What mass of #"potassium chlorate"# is necessary to generate a #5.5*g# mass of oxygen gas?

2 Answers
Dec 21, 2017

Look at the stoichiometric equation....

Explanation:

#KClO_3(s) + Delta stackrel(MnO_2)rarrKCl(s) + 3/2O_2(g)#

A little #Mn(+IV)# salt is usually added to catalyze the reaction....

We require #5.5*g# dioxygen gas....a molar quantity of #(5.5*g)/(32.0*g*mol^-1)=0.0172*mol#, and note that this is in respect to dioxygen gas....

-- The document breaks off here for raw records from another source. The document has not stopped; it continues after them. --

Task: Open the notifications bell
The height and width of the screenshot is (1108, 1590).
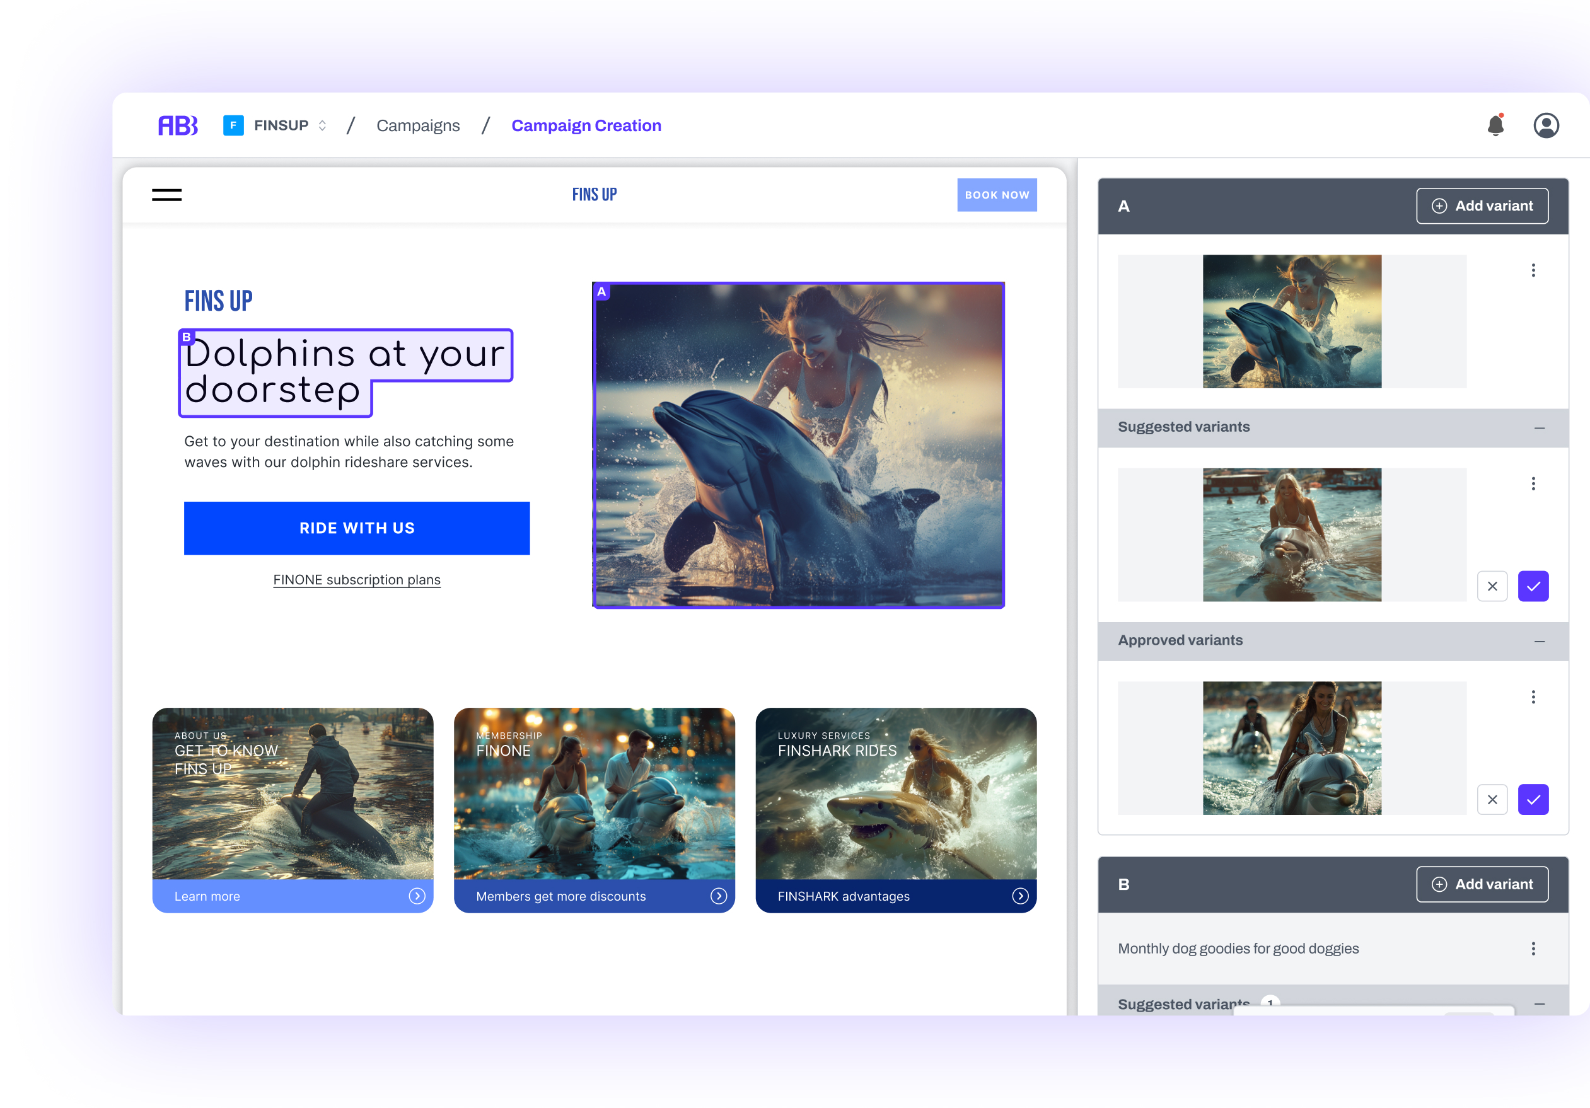Action: coord(1495,125)

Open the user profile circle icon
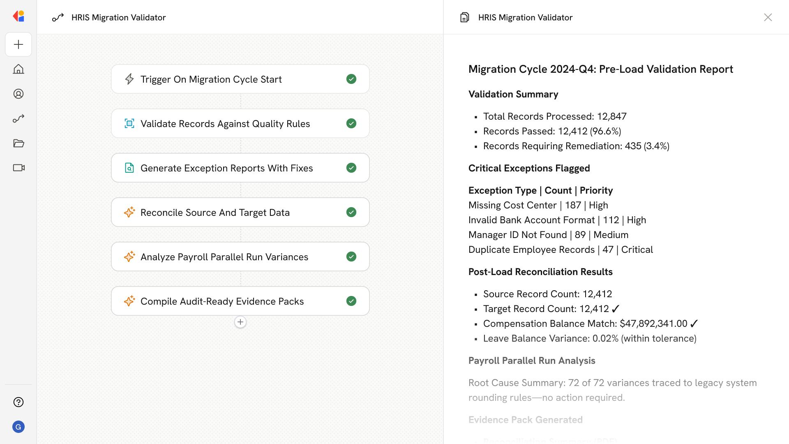click(18, 94)
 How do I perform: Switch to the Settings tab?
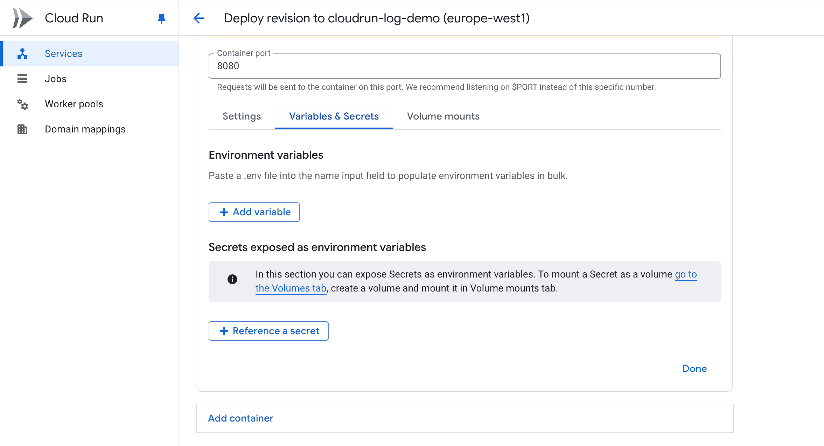tap(241, 116)
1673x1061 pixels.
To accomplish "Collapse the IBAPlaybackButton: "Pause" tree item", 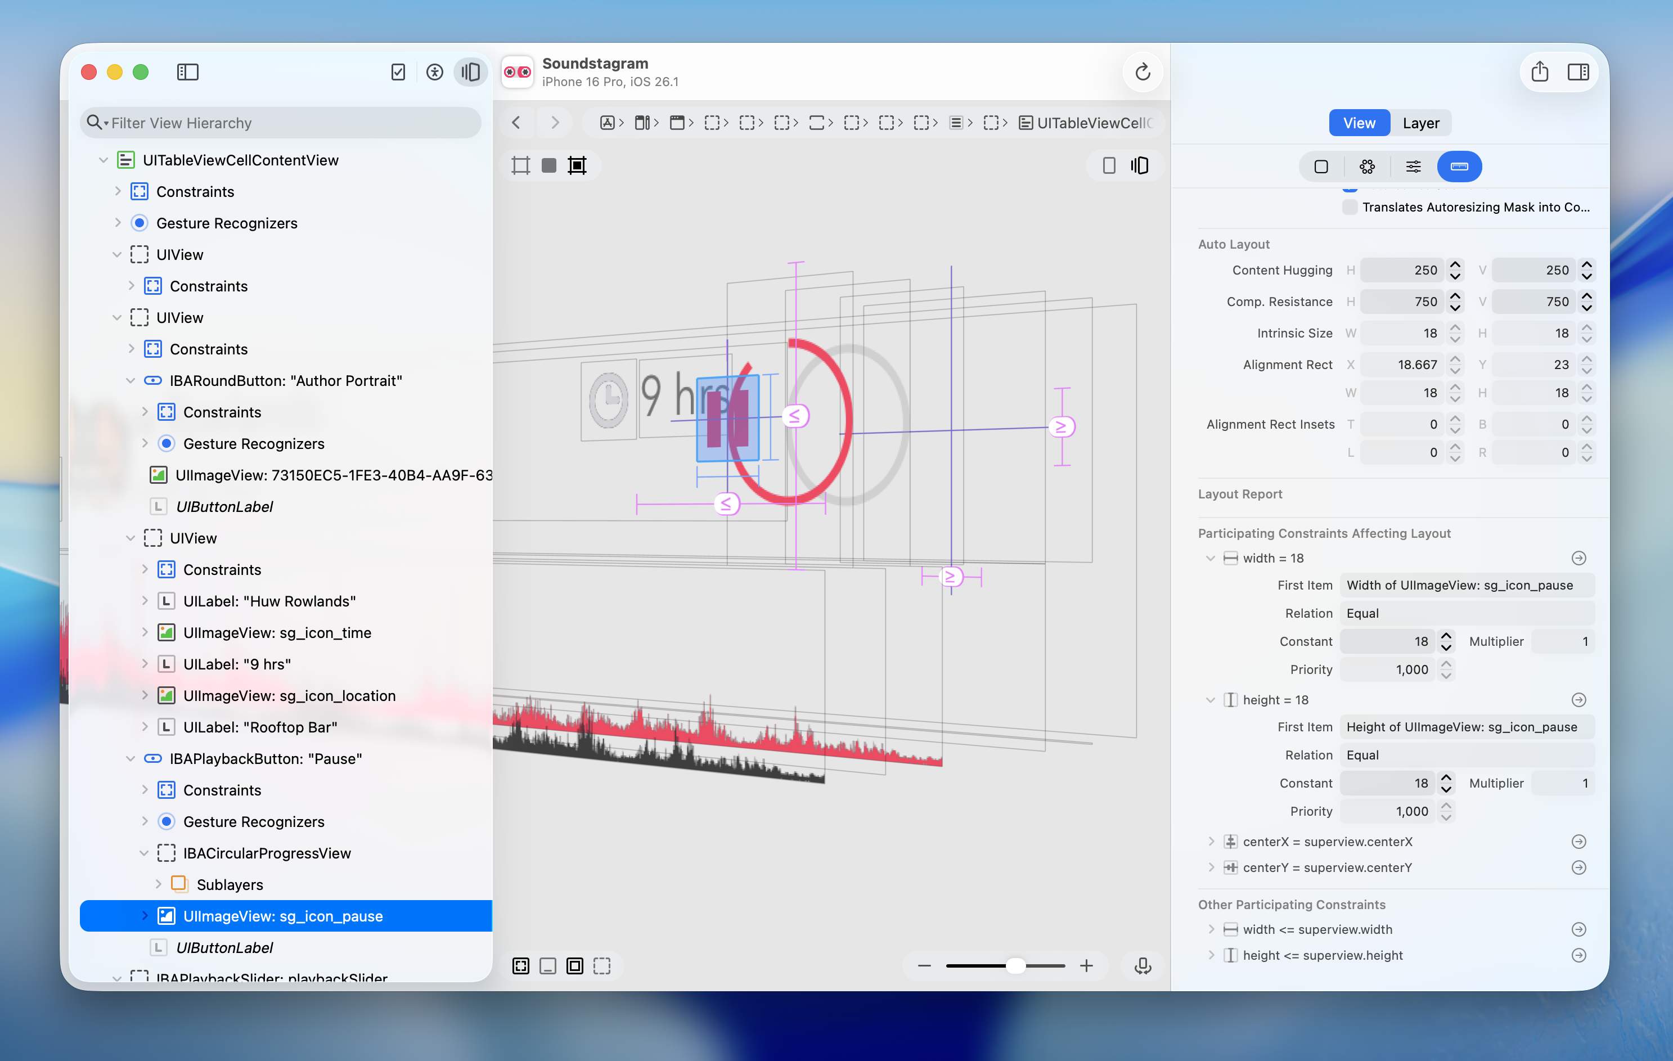I will 131,758.
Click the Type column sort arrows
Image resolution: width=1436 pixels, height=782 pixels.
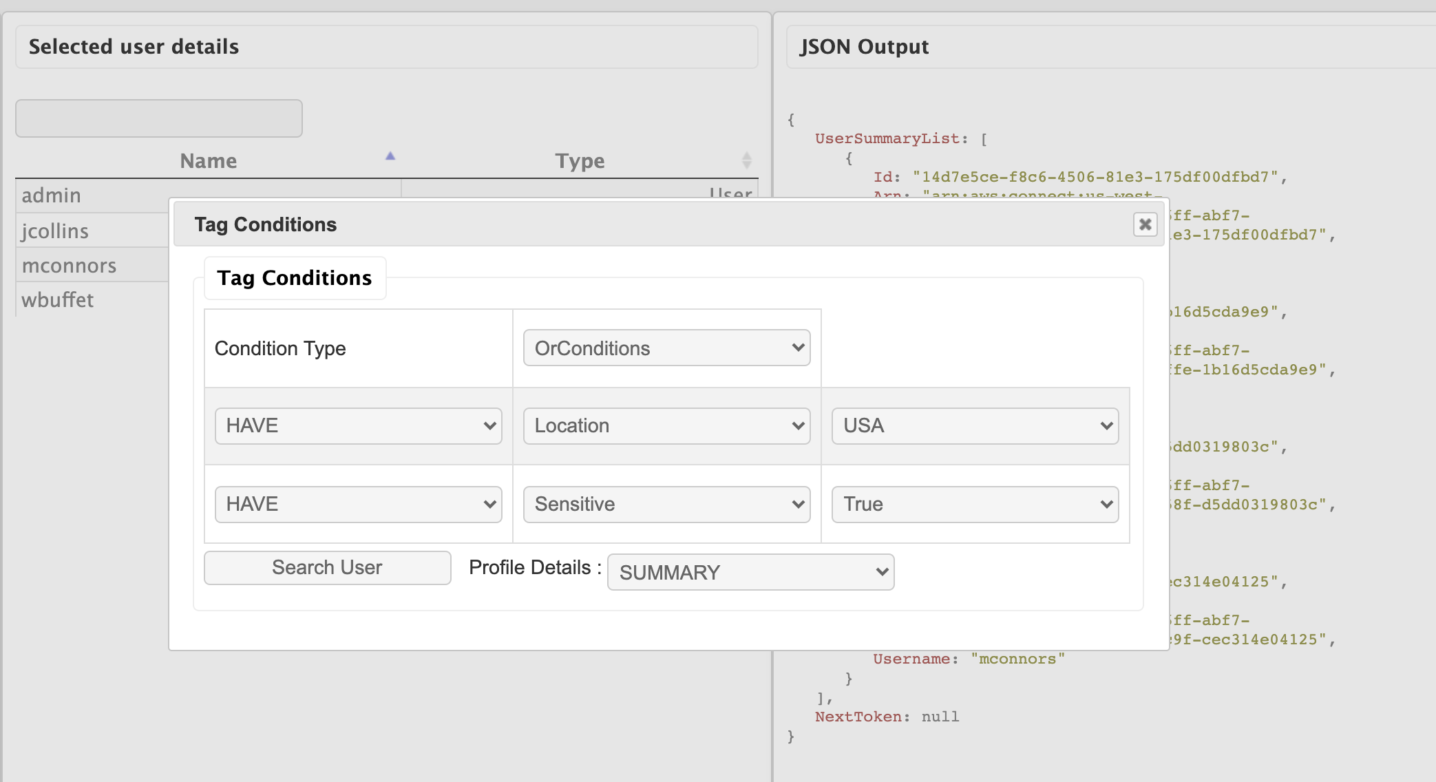(x=746, y=160)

And so we need #2/3*"equiv"# with respect to the chlorate....i.e. #2/3xx0.0172*molxx122.55*g*mol^-1=14.0*g#

Dec 21, 2017

#=14.04gKClO_3#

Explanation:

  1. Write and balance the equation
    #2KClO_3->2KCl+3O_2#
  2. First thing to do is to find the molar masses of the involved compounds. In this case, #O_2# and #KClO_3#. Refer to the periodic table for the elements' atomic masses.
    #O_2=(32g)/(mol)#
    #KClO_3=(122.5g)/(mol)#
  3. Given the mass of #O_2#, as convention, convert #"mass"(m)# to #"moles"(eta)# as basis for the usual series of conversions.
    #=5.5cancel(gO_2)xx(1molO_2)/(32cancel(gO_2))#
    #=0.1719molO_2#
  4. Now, since the target is the #mKCl)_3#, use #etaO_2# as basis with reference to the balanced equation for the mole ratio to find the #etaKClO_3#;i.e.,
    #=0.1719cancel(molO_2)xx(2molKClO_3)/(3cancel(molO_2))#
    #=0.1146molKClO_3#
  5. Finally, find #mKClO_3# through the relationship obtainable from the molar mass of #KClO_3#; that is, #1molKClO_3-=122.5gKClO_3#. Hence,
    #=0.1146cancel(molKClO_3)xx(122.5gKClO_3)/(1cancel(molKClO_3))#
    #=14.04gKClO_3#
  6. Therefore, #5.5gO_2# is produced in the decomposition of #14.04gKClO_3#.